Al nord ci dedichiamo alla Valtellina, al Grumello di Gianatti Giorgio. Ho un debole per il Nebbiolo di montagna e qui la montagna si sente netta, fresca e nessun sentore di legno che prevarica.

Poi ci avviciniamo a dei nuovi volti della Valtellina, all’azienda Pizzo Coca. I due giovani produttori, barbe lunghe e look da giramondo, hanno portato decine di foto delle loro vigne e dei loro animali (api incluse). Le etichette sono giovani, divertenti e attirano l’attenzione. Questi ragazzi sono da tenere sott’occhio.

Ci rilassiamo concedendoci una bolla, la tappa è dall’amico Gigi Nembrini, di Corte Fusia, t-shirt brandizzata e sguardo divertito. Le sue bollicine cremose concludono degnamente la giornata.

Decidiamo di dedicarci alla Toscana il giorno seguente. La sveglia è più rilassata ma già in auto siamo colti dalla sottile euforia di chi sa che a breve scoprirà qualcosa di nuovo stringendo un calice in mano.

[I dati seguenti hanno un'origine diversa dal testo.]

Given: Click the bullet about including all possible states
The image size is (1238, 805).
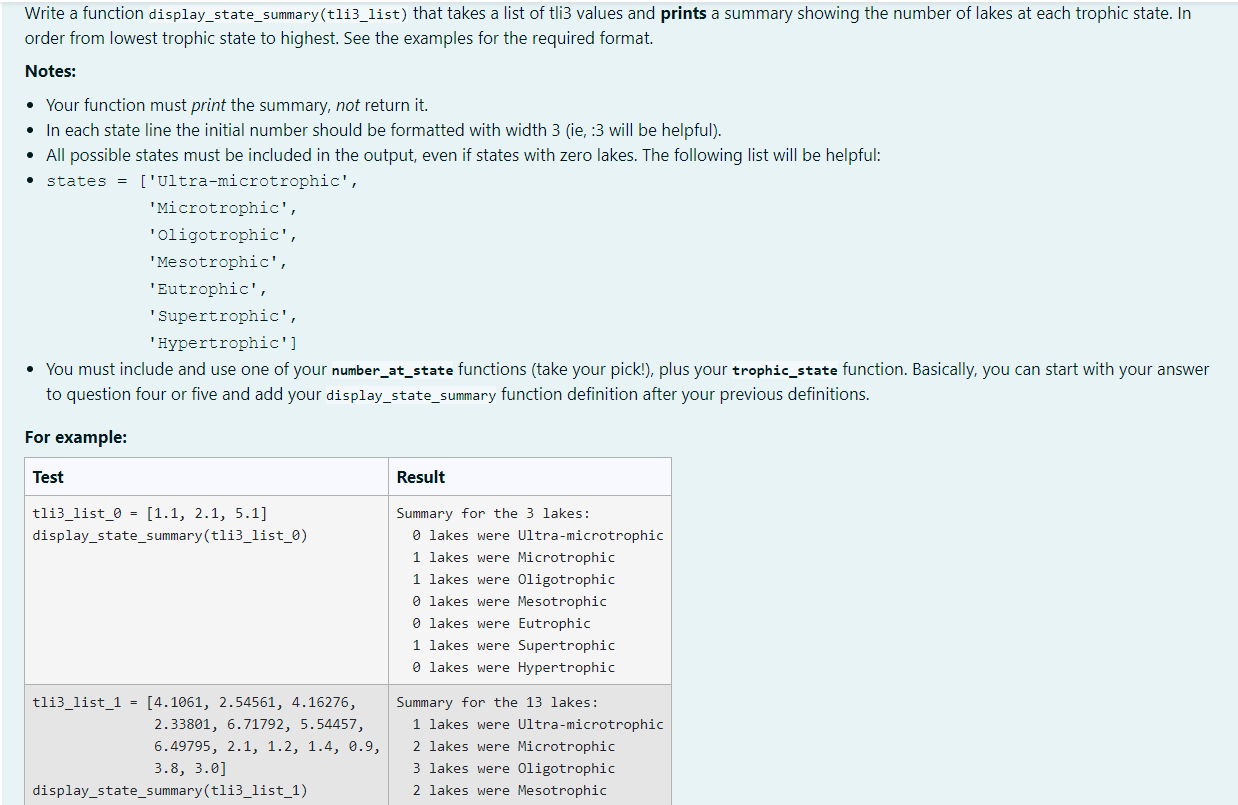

Podere le Cinciole, Valeria e Luca sembrava ci stessero aspettando, ci raccontano del loro Podere centenario. Hanno portato dei campioni di terreno per descrivere una mineralità che in bocca è piacevolmente netta. Contro tutti campanilismi, sono loro stessi a suggerirci un “vicino di casa”. Andiamo subito a provarlo. È Fabio Motta “viticultore a Bolgheri”, l’accento lo tradisce nel suo essere lombardo, ma il suo Bolgheri è madrelingua e si sente. Fabio si è innamorato di questa terra ancora mentre studiava agraria, non l’ha più lasciata.

Proseguiamo da Istine, bella scoperta del Chianti. Angela, produttrice e figlia del fondatore, sgranocchia cioccolata e dice: “è Pernigotti, l’ho comprato anche se non servirà a nulla, per salvare un’azienda italiana”. Sarebbe bastato questo per capire che il loro vino è buono e genuino. Ottimo anche il loro vermuth di Radda.

Concludiamo con uno dei due sardi presenti in fiera, è l’azienda agricola Berritta. Il signor Francesco è orgoglioso del suo Panzale, vitigno autoctono rarissimo, ha ragione Francesco, la sua evoluzione negli anni è straordinaria.

È giunto il tempo di tornare a casa, accompagnati dalla malinconia di quando finiscono le cose belle; ho con me diverse bottiglie, le ho prese perché quando le aprirò potrò riascoltare storie e rivedere volti.